Aulas online também começaram a surgir, tais como as da Herat Online SchoolLink externo, fundada por um professor afegão que vive atualmente no Reino Unido. No entanto, como observa Bauer, por mais corajosos que sejam esses esforços, eles só atingem uma parcela ínfima das crianças – que de qualquer forma precisam primeiramente de acesso à internet e de um computador – em um país onde 21 milhões de pessoas têm menos de 18 anos.
“É um sinal de resistência, mas infelizmente não mais que isso”, constata Bauer, dada a falta de continuidade da educação e de oportunidades de trabalho. “O que vai acontecer depois disso? Essa é a grande questão enfrentada agora por todas as mulheres que concluíram seus estudos”.

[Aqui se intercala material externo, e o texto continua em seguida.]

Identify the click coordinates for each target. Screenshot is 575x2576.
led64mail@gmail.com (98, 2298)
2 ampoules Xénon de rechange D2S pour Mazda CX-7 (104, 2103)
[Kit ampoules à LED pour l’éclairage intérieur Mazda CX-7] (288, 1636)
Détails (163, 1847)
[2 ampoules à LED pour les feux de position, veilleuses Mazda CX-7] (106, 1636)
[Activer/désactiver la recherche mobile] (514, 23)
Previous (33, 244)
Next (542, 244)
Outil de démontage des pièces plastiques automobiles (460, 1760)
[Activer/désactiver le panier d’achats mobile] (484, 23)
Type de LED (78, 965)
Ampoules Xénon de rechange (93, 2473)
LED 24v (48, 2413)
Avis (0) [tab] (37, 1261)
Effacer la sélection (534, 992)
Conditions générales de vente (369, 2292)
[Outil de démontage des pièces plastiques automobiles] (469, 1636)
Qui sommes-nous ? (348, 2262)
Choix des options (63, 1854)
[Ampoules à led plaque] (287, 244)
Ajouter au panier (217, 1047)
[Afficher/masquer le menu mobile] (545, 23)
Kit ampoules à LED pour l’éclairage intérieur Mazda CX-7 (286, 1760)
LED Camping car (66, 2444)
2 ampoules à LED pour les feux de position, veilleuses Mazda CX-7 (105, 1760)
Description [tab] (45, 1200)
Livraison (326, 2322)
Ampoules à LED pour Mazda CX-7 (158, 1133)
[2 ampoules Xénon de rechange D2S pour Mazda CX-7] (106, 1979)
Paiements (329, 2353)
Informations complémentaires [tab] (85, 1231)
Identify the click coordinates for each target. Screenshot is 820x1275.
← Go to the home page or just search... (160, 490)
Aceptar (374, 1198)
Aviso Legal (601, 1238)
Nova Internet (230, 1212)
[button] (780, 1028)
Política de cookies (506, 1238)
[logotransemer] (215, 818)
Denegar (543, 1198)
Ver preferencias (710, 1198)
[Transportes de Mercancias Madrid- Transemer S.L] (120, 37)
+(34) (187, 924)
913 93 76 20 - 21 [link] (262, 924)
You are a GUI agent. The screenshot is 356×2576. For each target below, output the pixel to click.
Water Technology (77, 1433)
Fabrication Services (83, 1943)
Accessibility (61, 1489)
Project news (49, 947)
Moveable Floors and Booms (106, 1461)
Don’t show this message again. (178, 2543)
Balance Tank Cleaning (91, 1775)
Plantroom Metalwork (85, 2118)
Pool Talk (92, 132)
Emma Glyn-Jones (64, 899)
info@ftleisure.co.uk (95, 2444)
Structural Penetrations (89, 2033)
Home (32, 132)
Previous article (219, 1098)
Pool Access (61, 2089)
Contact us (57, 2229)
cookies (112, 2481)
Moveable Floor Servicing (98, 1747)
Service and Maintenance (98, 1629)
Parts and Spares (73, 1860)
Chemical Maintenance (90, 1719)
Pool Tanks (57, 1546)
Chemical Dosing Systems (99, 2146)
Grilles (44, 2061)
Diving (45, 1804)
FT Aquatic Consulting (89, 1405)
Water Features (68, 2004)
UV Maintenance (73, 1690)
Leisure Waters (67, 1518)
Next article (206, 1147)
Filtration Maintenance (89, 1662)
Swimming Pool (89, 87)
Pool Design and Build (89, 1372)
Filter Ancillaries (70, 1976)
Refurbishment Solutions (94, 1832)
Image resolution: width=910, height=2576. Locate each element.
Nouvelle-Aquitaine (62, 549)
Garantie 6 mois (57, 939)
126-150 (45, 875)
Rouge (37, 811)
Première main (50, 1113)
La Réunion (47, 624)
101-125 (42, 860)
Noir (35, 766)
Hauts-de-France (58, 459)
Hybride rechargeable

“Uma coisa que me apavora”
O filme de Ehsas alude também aos perigos associados ao reconhecimento oficial do regime Talibã – um passo contra o qual as mulheres afegãs têm alertado repetidamente e que nenhum Estado do mundo deu até o momento. “É a única coisa que me apavora”, admite Ehsas. “Reconhecer o Talibã significaria destruir os direitos humanos, destruir toda a humanidade”, pontua.
Em abril deste ano, o enviado da ONU ao Afeganistão, Roza Otunbayeva, disse ao Talibã que seu reconhecimento pela comunidade internacional seria “praticamente impossível” enquanto os direitos das mulheres e meninas continuarem sendo cerceados.
Como vários outros países, a Suíça mantém conversas informais com o grupo islamista, como afirmou o ministro suíço do Exterior à SWI swissinfo.ch. Segundo ele, os direitos das meninas e das mulheres sempre ocupam um lugar de destaque nessas trocas. “Esse banimento das meninas da educação é um horror”, diz Ehsas, que no momento tem passado noites em claro para dar os retoques finais em seu filme. “Minha câmera é minha arma, e vou lutar por essas mulheres e meninas. Para mim, elas são as verdadeiras heroínas”.
Por ocasião da redação final deste texto, “Tamanna e Tabassum” encontrava-se em fase de pós-produção. Uma vez finalizado, o filme de Ahura Ehsas será exibido para quem contribuiu para o projeto através do crowdfunding, bem como para elenco e equipe. Posteriormente, serão organizadas exibições públicas do filme em Genebra e Neuchâtel.